**Instruction**. Copy out every one of the following records character for character, keeping each line as it stands.

--

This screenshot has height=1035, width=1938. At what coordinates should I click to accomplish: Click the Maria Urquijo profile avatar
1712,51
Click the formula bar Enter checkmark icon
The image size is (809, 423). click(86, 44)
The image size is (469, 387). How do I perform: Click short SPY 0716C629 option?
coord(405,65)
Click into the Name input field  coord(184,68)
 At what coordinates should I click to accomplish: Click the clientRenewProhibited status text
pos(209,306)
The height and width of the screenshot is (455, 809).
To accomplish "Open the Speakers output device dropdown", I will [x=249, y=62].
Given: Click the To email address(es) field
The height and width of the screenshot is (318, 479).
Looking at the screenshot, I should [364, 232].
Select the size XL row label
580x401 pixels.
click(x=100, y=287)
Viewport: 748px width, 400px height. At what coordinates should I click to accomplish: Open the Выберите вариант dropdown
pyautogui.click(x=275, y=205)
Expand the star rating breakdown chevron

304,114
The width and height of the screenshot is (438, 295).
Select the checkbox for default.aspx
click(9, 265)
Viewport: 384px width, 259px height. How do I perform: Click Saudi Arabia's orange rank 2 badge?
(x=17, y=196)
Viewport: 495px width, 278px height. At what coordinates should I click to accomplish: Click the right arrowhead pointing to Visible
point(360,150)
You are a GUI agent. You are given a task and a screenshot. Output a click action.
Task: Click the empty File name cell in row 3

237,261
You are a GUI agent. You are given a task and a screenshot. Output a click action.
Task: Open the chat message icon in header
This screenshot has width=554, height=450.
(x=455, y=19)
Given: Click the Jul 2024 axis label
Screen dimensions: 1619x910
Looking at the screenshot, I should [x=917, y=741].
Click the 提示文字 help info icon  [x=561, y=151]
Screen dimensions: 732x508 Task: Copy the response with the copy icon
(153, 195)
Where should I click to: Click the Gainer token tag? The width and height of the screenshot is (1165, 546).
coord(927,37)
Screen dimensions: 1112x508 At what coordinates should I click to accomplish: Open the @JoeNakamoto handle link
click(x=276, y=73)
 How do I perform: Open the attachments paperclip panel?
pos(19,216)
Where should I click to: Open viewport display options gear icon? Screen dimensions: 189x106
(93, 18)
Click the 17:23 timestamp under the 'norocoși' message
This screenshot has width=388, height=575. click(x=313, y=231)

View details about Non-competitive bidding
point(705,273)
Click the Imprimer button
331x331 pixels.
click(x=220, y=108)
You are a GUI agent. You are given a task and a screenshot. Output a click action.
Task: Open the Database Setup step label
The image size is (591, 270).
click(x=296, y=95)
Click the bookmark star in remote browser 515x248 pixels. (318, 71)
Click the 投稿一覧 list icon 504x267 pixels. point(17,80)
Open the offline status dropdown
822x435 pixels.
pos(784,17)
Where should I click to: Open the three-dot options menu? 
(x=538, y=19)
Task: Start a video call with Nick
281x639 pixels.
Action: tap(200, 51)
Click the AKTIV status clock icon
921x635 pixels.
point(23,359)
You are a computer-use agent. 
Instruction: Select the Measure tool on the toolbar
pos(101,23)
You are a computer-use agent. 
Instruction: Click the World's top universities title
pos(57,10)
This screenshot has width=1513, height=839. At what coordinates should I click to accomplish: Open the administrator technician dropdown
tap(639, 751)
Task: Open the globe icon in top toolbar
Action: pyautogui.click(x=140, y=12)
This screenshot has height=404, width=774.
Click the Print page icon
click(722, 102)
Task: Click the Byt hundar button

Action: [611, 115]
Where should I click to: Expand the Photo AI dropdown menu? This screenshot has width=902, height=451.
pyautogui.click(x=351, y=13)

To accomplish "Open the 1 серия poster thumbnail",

--

**Response to this task**.
This screenshot has height=1035, width=1938. At what coordinates should I click to accomplish: Click the Maria Urquijo profile avatar
1712,51
Click the formula bar Enter checkmark icon
The image size is (809, 423). click(86, 44)
The image size is (469, 387). How do I perform: Click short SPY 0716C629 option?
coord(405,65)
Click into the Name input field  coord(184,68)
 At what coordinates should I click to accomplish: Click the clientRenewProhibited status text
pos(209,306)
The height and width of the screenshot is (455, 809).
To accomplish "Open the Speakers output device dropdown", I will [x=249, y=62].
Given: Click the To email address(es) field
The height and width of the screenshot is (318, 479).
Looking at the screenshot, I should [364, 232].
Select the size XL row label
580x401 pixels.
click(x=100, y=287)
Viewport: 748px width, 400px height. At what coordinates should I click to accomplish: Open the Выберите вариант dropdown
pyautogui.click(x=275, y=205)
Expand the star rating breakdown chevron

304,114
The width and height of the screenshot is (438, 295).
Select the checkbox for default.aspx
click(9, 265)
Viewport: 384px width, 259px height. How do I perform: Click Saudi Arabia's orange rank 2 badge?
(x=17, y=196)
Viewport: 495px width, 278px height. At what coordinates should I click to accomplish: Click the right arrowhead pointing to Visible
point(360,150)
You are a GUI agent. You are given a task and a screenshot. Output a click action.
Task: Click the empty File name cell in row 3

237,261
You are a GUI agent. You are given a task and a screenshot. Output a click action.
Task: Open the chat message icon in header
This screenshot has width=554, height=450.
(x=455, y=19)
Given: Click the Jul 2024 axis label
Screen dimensions: 1619x910
Looking at the screenshot, I should [x=917, y=741].
Click the 提示文字 help info icon  [x=561, y=151]
Screen dimensions: 732x508 Task: Copy the response with the copy icon
(153, 195)
Where should I click to: Click the Gainer token tag? The width and height of the screenshot is (1165, 546).
coord(927,37)
Screen dimensions: 1112x508 At what coordinates should I click to accomplish: Open the @JoeNakamoto handle link
click(x=276, y=73)
 How do I perform: Open the attachments paperclip panel?
pos(19,216)
Where should I click to: Open viewport display options gear icon? Screen dimensions: 189x106
(93, 18)
Click the 17:23 timestamp under the 'norocoși' message
This screenshot has width=388, height=575. click(x=313, y=231)

View details about Non-competitive bidding
point(705,273)
Click the Imprimer button
331x331 pixels.
click(x=220, y=108)
You are a GUI agent. You are given a task and a screenshot. Output a click action.
Task: Open the Database Setup step label
The image size is (591, 270).
click(x=296, y=95)
Click the bookmark star in remote browser 515x248 pixels. (318, 71)
Click the 投稿一覧 list icon 504x267 pixels. point(17,80)
Open the offline status dropdown
822x435 pixels.
pos(784,17)
Where should I click to: Open the three-dot options menu? 
(x=538, y=19)
Task: Start a video call with Nick
281x639 pixels.
Action: tap(200, 51)
Click the AKTIV status clock icon
921x635 pixels.
point(23,359)
You are a computer-use agent. 
Instruction: Select the Measure tool on the toolbar
pos(101,23)
You are a computer-use agent. 
Instruction: Click the World's top universities title
pos(57,10)
This screenshot has width=1513, height=839. At what coordinates should I click to accomplish: Open the administrator technician dropdown
tap(639, 751)
Task: Open the globe icon in top toolbar
Action: pyautogui.click(x=140, y=12)
This screenshot has height=404, width=774.
Click the Print page icon
click(722, 102)
Task: Click the Byt hundar button

Action: [611, 115]
Where should I click to: Expand the Photo AI dropdown menu? This screenshot has width=902, height=451.
pyautogui.click(x=351, y=13)

To accomplish "Open the 1 серия poster thumbnail",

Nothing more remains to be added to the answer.